Just read the nice blog article by Patrick Ogdin on Splunk Sizing and Performance here , and I have to say that somewhere on any page that talks about the "current" recommendations, should be the date of the darn article. Yes, eventually someone might figure out it's embedded in the URL, or a resourceful person might click to the author's page and see the date of the article on the link there, but it really ought to just be visible in plain text.

0 Karma

martin_mueller
SplunkTrust
SplunkTrust

Yup. More to the point of your question, both horizontal and vertical scaling can improve storage, IO, memory, and/or CPU.

0 Karma

gjanders
SplunkTrust
SplunkTrust

Vertical scaling normally refers to adding more power to a single server (ie. CPU/RAM/better storage performance), where horizontal scaling would be adding more servers to the solution.

0 Karma

lguinn2
Legend

It is based on a "biggest bang for the buck" calculation. I don't know how Splunk comes up with the numbers exactly, but they are looking for servers in the "sweet spot" in terms of performance vs. cost. Splunk has a great design for scaling - it scales horizontally with ease. And horizontal scaling is almost linear, which is pretty impressive.

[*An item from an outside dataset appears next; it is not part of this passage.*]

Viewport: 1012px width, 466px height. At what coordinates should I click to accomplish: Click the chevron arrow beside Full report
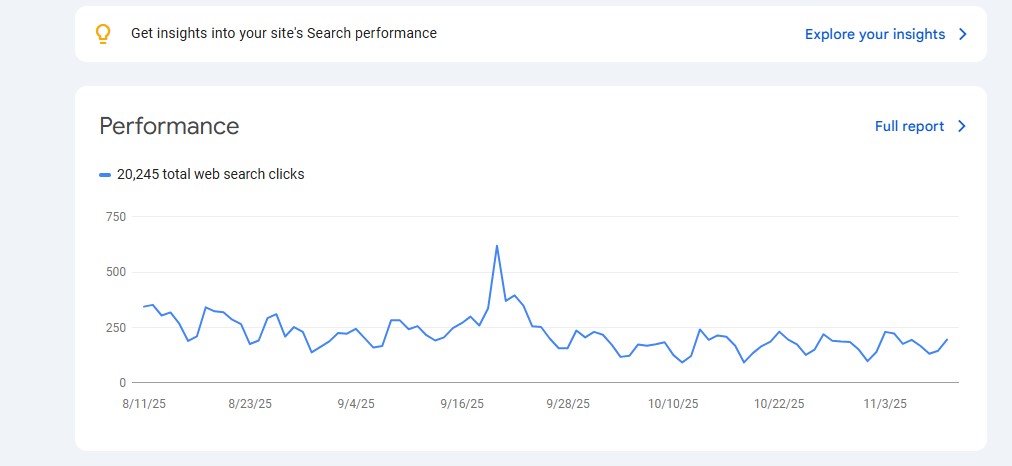(962, 126)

The recommendation that I have seen is 200 GB/day for indexing, if the box is "lightly used" for search. Some apps, such as the Splunk Enterprise Security app, are doing massive data correlation - this will have an impact on how much indexing can be done. Here is a great blog article on Splunk Sizing and Performance.

Finally, more boxes means more hardware resilience and faster recovery time if you lose a box. Of course, there are a ton of considerations: are you replicating data, what is your tolerance for failure, what is your physical environment (number of racks, isolation of racks, number of sites, network bandwidth, latency, etc. etc.)

Of course you can just buy a honking big box (or two) and do everything on it. Any recommendation in a manual has to be generic; it has to apply to most situations most of the time. Many companies implement these recommendations without problems. It's up to you to apply your knowledge of your environment and tune the recommendations to fit.

aljohnson_splun
Splunk Employee
Splunk Employee

I also found this link helpful when thinking about the above. http://docs.splunk.com/Documentation/Splunk/latest/Capacity/Summaryofperformancerecommendations

0 Karma

martin_mueller
SplunkTrust
SplunkTrust

Indeed, there's a zillion variables. To make things even more complicated, the indexers take a good chunk of the search load - ideally almost all of it. This load can be CPU-bound or IO-bound, depending on the types of searches being run. For example, a dense search with basic reporting (say stats count by field) run from one search head onto a few indexers might load up two cores per indexer, a low amount of IO per indexer, and virtually nothing on the search head. More indexers speed this up dramatically, a mahoosively large/fast single indexer would be slower than these cheaper indexers. Most systems I've seen, the indexers are more busy with searching than indexing. Don't underestimate this, unless your Splunk is intended as a write-only sink for legal/auditing/forensic purposes only (insert sad splunkface here).

For other search types and their impact on the machines see this: http://docs.splunk.com/Documentation/Splunk/6.2.0/Capacity/HowsearchtypesaffectSplunkEnterpriseperfo...
That entire docs book is a good read, have a look at it in its entirety if you haven't already.

If you need more specific help with sizing your environment there's loads of ways your local partners or Splunk SEs can help.

DalJeanis
Legend

upvote for the evocative phrase "...insert sad splunkface..."

imagining an indexer moaning, "I have all this data, and the only people I can tell it to are LAWYERS..."

0 Karma

mbenwell
Communicator

Agree with above, there are many variables.

Very simply put from my experience if search performance is at all important go for as many indexers as you can wrangle the budget for (yeah, helpful statement... I know). If I had my time again, I would have spread our hardware budget across more, lower spec'd servers (fewer cpu cores, less memory and less disk capacity (Still highest iops as possible). From my understanding search is not multithreaded which is what I see as the issue with a single massive server.